I believe the owners are not aware of the presence of the outsiders because from what I have heard from the children, they are very strict. It is simply a matter of them not caring too much and assuming the role of financial caregiver. Don’t get me wrong, it is a great deed that they are doing, but ethically, if you open an orphanage to provide for the well-being of children, it should encompass the physical, emotional, and psychological components. As we have learned from John Bowlby’s attachment theory, physical caregiving is not nearly as important as emotional, which impact the children tremendously. In his experiments as well as others who study attachment, secure attachment relationship is the biggest assurance of future healthy relationships. These children obviously do not have the attachment figure to help ensure that they will have a healthy physical, emotional, and psychological future. I do not want to generalize and say that all these children will turn out bad, but it certainly does not help their situation. Further, it also seems that there may be some kind of reprimand in the event that the children misbehave. The children sometimes will say things to me and follow up with a do not tell the owners. This suggests to me two things; either there is physical abuse going on or psychological abuse, in the form of threatening to kick the children out of the orphanage if they misbehave. I have no concrete evidence or proof of this, but having dealt with troubled youth in the past, I have an intuition about things like this. Further, if this is true, what exactly can I do?
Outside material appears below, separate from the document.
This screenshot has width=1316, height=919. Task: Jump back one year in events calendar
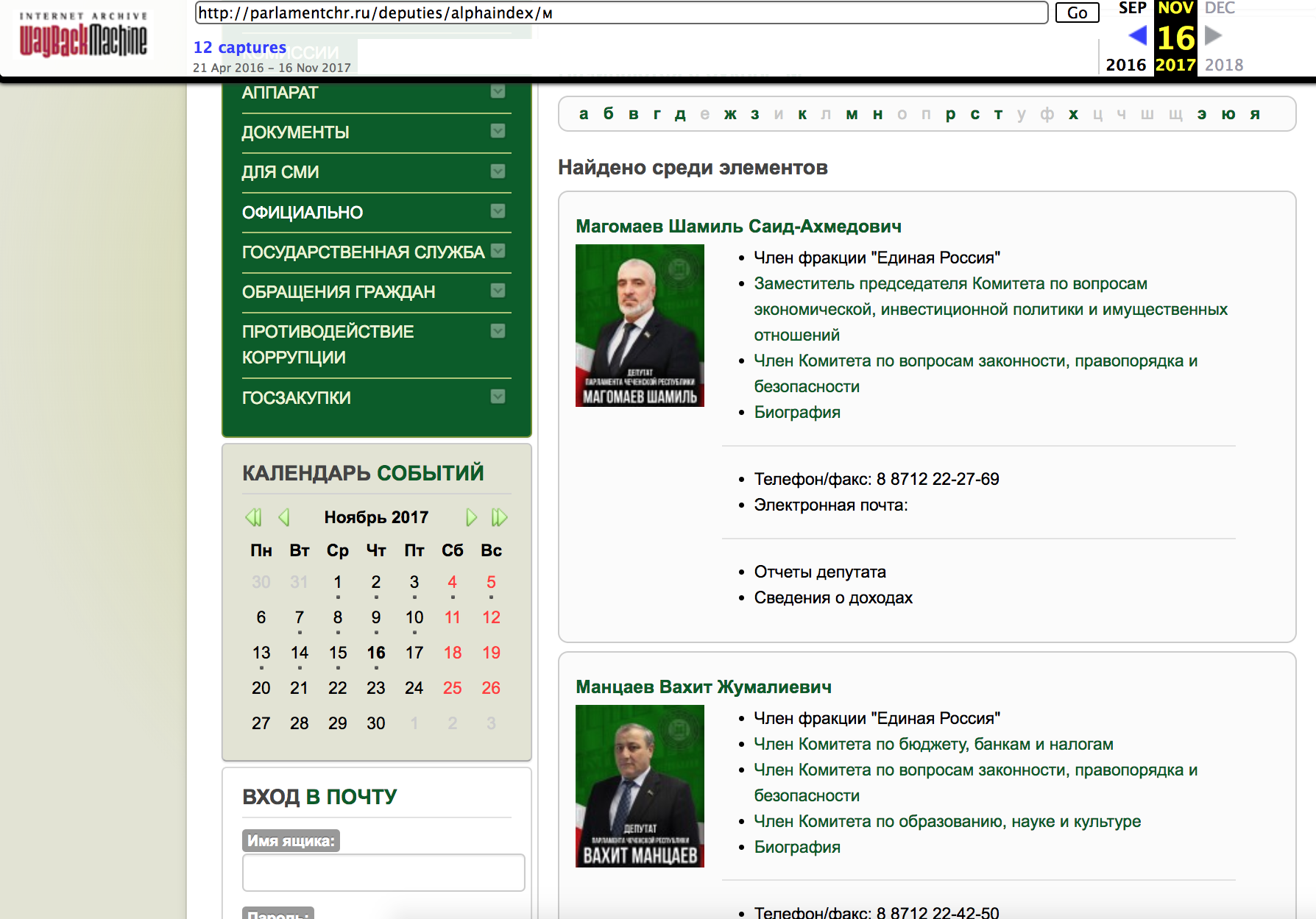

Ethically, I know I am obligated to do what I can to protect these children but with little resources or the know-hows, I am limited in what I can do. This has a big drain on me emotionally because I care so much about each and every single one of them. I try not to think about this but when I am there, it’s a constant in my mind. All I can do now is try my best to help the children and in my heart I trust I will know the right thing to do.
John,
ReplyDeleteYou're so strong to have so much love and dedication for these students..
Regarding possible abuse, maybe you can start asking the students what type of treatment they receive?
Well I hope that you're not drained from the service learning... maybe this is a stage but I hope the love you give is replenished with the warm fuzzy feelings of knowing that youre doing good!